After a fairly troublesome birth Buell’s 1125R is back. But have they got it right this time?

Click to read: Buell 1125R owners reviews, Buell 1125R specs and to see the Buell 1125R image gallery.

The 1125R was meant to be Buell’s break through, its first water-cooled engine and the bike that would move the American manufacturer from being an interesting quirky anonym to a serious contender. But, as is so often the way with Buell, things didn’t quite go to plan.

At the bike’s launch in Laguna Seca some serious flaws were exposed, so serious in fact that Buell had to delay the launch of the 1125R, redesign a few bits and organise another unveiling of this updated bike a few months later. Having not been on the original launch I was looking forward to riding the 1125R. I like Buell’s quirkiness, but having spent a day on road and track I don’t understand what the company is trying to do with this bike and think they have missed the mark.

Buell claim the 1125R is aimed at street riders rather than track day hooligans, which is fair enough, but it still has some serious issues that make it a fairly poor street bike. For a start the engine vibrates like hell. At tickover it shakes enough to be annoying while get above about 6,000rpm on the go and it’s actually quite painful. These vibes make the mirrors all but decorations and ruin the ride, and all this despite Buell fitting three balancer shafts to the motor!

Although having said that, another bike I rode didn’t vibrate quite as much as mine, which is fairly typical Buell. And while the engine has a lovely flat torque curve, which is great for the road, it feels crude to use.

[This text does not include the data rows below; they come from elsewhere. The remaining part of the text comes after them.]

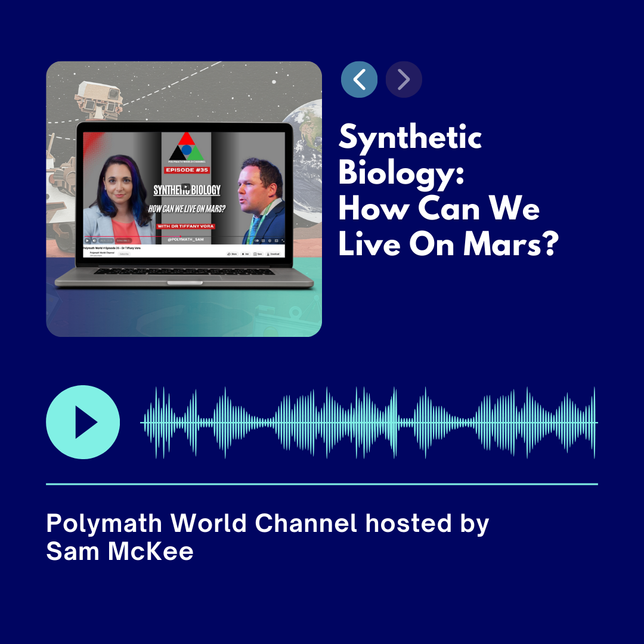644x644 pixels.
Task: Click the center play overlay on the thumbnail
Action: [x=185, y=186]
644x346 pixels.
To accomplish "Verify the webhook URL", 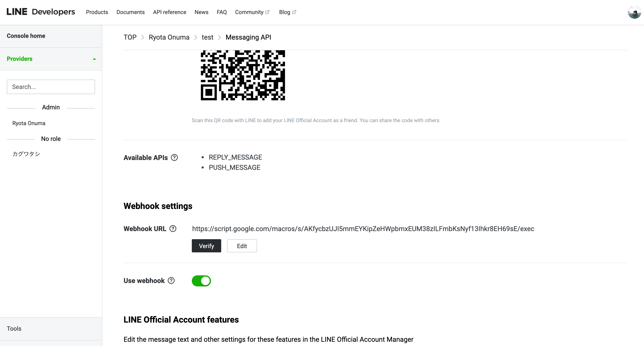I will (206, 246).
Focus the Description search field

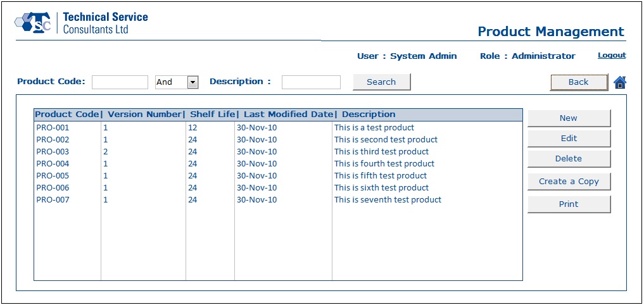click(311, 82)
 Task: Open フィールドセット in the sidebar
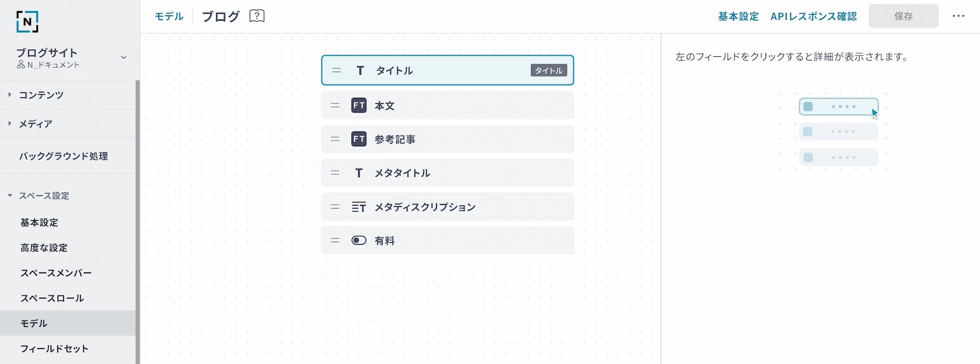click(x=55, y=349)
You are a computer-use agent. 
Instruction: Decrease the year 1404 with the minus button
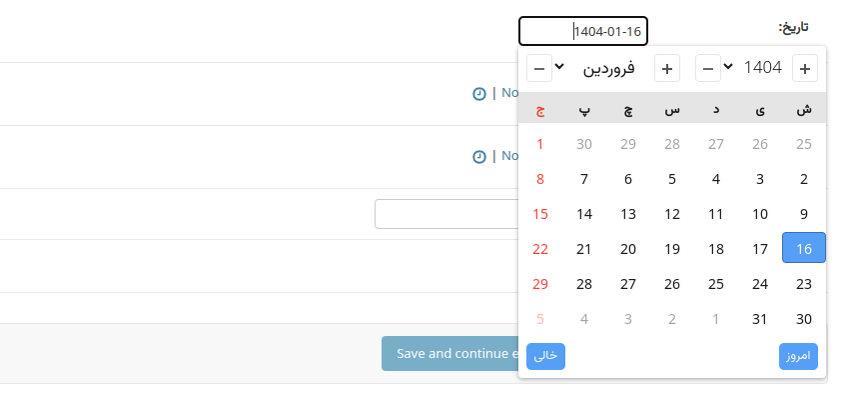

It’s very similar to Aprilia’s RSV-R motor, and makes virtually the same power. But this is a 10 year old engine, everyone else had moved the game on when it comes to V-twins. While I loved the fuel injection, throttle response and huge torque it doesn’t have the same power or speed as other twins.

Then there is the handling, which is really good, as long as you have the bike set up correctly. Buell claim the bike’s suspension needs to tailored to specific riders, when you buy the bike your dealer will set it up to your size and weight. Great, but I gave Buell my size and weight and the suspension setting I was given didn’t work and ruined the handling. It kept wanting to sit up in corners until I softened the fork’s settings. When I did this it handled well, but on Buell’s settings it didn’t.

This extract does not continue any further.